--- REQUIRED ACTION ---
Write out every one of the items below word for word, keeping each line unchanged.

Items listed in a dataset

⁂

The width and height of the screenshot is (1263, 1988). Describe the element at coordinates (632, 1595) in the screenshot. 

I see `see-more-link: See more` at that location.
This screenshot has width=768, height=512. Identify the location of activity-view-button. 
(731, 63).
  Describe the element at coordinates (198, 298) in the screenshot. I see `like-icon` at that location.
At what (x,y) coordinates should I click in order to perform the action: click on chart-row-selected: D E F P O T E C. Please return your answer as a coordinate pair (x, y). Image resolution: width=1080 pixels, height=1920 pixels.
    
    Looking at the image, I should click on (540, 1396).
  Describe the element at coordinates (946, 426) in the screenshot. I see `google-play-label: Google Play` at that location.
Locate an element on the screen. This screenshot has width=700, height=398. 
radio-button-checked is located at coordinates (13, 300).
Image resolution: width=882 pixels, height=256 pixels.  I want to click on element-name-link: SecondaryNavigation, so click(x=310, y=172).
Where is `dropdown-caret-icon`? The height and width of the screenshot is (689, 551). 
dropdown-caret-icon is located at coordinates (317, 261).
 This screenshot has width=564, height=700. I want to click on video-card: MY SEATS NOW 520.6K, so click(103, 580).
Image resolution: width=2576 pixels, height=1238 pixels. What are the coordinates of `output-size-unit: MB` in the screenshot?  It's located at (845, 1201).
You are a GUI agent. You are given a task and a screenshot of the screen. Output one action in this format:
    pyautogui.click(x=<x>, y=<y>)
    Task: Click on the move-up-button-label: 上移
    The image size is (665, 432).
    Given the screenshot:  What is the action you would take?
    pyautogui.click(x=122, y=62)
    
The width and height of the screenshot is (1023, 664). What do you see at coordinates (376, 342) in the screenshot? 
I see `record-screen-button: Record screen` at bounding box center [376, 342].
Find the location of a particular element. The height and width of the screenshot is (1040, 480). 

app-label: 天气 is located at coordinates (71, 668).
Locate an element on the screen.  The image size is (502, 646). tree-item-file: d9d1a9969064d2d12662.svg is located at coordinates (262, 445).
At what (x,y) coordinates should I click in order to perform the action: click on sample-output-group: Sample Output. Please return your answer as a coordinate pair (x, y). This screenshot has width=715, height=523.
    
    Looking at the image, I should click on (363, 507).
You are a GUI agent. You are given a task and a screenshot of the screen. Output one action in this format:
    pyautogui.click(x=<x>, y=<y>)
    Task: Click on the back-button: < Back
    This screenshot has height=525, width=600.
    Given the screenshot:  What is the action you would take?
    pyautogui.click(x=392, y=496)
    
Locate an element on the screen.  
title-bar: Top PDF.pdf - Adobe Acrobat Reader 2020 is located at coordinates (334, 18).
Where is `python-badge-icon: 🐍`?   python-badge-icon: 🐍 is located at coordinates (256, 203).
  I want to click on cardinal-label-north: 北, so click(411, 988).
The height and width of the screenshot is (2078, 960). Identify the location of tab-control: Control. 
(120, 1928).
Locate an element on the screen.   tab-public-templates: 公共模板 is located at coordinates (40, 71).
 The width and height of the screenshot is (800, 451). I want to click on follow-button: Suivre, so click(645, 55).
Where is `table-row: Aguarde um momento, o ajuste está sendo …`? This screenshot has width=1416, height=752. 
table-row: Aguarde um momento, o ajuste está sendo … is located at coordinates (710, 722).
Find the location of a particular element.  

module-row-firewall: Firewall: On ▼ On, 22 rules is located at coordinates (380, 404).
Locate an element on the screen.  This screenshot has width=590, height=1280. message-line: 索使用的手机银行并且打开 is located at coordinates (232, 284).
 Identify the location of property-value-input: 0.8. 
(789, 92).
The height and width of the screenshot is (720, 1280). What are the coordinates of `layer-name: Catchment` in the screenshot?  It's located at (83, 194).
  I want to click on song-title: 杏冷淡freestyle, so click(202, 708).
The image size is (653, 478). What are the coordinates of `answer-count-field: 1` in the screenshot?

⁂

--- OUTPUT ---
The width and height of the screenshot is (1263, 1988). Describe the element at coordinates (632, 1595) in the screenshot. 

I see `see-more-link: See more` at that location.
This screenshot has width=768, height=512. Identify the location of activity-view-button. 
(731, 63).
  Describe the element at coordinates (198, 298) in the screenshot. I see `like-icon` at that location.
At what (x,y) coordinates should I click in order to perform the action: click on chart-row-selected: D E F P O T E C. Please return your answer as a coordinate pair (x, y). Image resolution: width=1080 pixels, height=1920 pixels.
    
    Looking at the image, I should click on (540, 1396).
  Describe the element at coordinates (946, 426) in the screenshot. I see `google-play-label: Google Play` at that location.
Locate an element on the screen. This screenshot has width=700, height=398. 
radio-button-checked is located at coordinates (13, 300).
Image resolution: width=882 pixels, height=256 pixels.  I want to click on element-name-link: SecondaryNavigation, so click(x=310, y=172).
Where is `dropdown-caret-icon`? The height and width of the screenshot is (689, 551). 
dropdown-caret-icon is located at coordinates (317, 261).
 This screenshot has width=564, height=700. I want to click on video-card: MY SEATS NOW 520.6K, so click(103, 580).
Image resolution: width=2576 pixels, height=1238 pixels. What are the coordinates of `output-size-unit: MB` in the screenshot?  It's located at (845, 1201).
You are a GUI agent. You are given a task and a screenshot of the screen. Output one action in this format:
    pyautogui.click(x=<x>, y=<y>)
    Task: Click on the move-up-button-label: 上移
    The image size is (665, 432).
    Given the screenshot:  What is the action you would take?
    pyautogui.click(x=122, y=62)
    
The width and height of the screenshot is (1023, 664). What do you see at coordinates (376, 342) in the screenshot? 
I see `record-screen-button: Record screen` at bounding box center [376, 342].
Find the location of a particular element. The height and width of the screenshot is (1040, 480). 

app-label: 天气 is located at coordinates (71, 668).
Locate an element on the screen.  The image size is (502, 646). tree-item-file: d9d1a9969064d2d12662.svg is located at coordinates (262, 445).
At what (x,y) coordinates should I click in order to perform the action: click on sample-output-group: Sample Output. Please return your answer as a coordinate pair (x, y). This screenshot has width=715, height=523.
    
    Looking at the image, I should click on (363, 507).
You are a GUI agent. You are given a task and a screenshot of the screen. Output one action in this format:
    pyautogui.click(x=<x>, y=<y>)
    Task: Click on the back-button: < Back
    This screenshot has height=525, width=600.
    Given the screenshot:  What is the action you would take?
    pyautogui.click(x=392, y=496)
    
Locate an element on the screen.  
title-bar: Top PDF.pdf - Adobe Acrobat Reader 2020 is located at coordinates (334, 18).
Where is `python-badge-icon: 🐍`?   python-badge-icon: 🐍 is located at coordinates (256, 203).
  I want to click on cardinal-label-north: 北, so click(411, 988).
The height and width of the screenshot is (2078, 960). Identify the location of tab-control: Control. 
(120, 1928).
Locate an element on the screen.   tab-public-templates: 公共模板 is located at coordinates (40, 71).
 The width and height of the screenshot is (800, 451). I want to click on follow-button: Suivre, so click(645, 55).
Where is `table-row: Aguarde um momento, o ajuste está sendo …`? This screenshot has width=1416, height=752. 
table-row: Aguarde um momento, o ajuste está sendo … is located at coordinates (710, 722).
Find the location of a particular element.  

module-row-firewall: Firewall: On ▼ On, 22 rules is located at coordinates (380, 404).
Locate an element on the screen.  This screenshot has width=590, height=1280. message-line: 索使用的手机银行并且打开 is located at coordinates (232, 284).
 Identify the location of property-value-input: 0.8. 
(789, 92).
The height and width of the screenshot is (720, 1280). What are the coordinates of `layer-name: Catchment` in the screenshot?  It's located at (83, 194).
  I want to click on song-title: 杏冷淡freestyle, so click(202, 708).
The image size is (653, 478). What are the coordinates of `answer-count-field: 1` in the screenshot?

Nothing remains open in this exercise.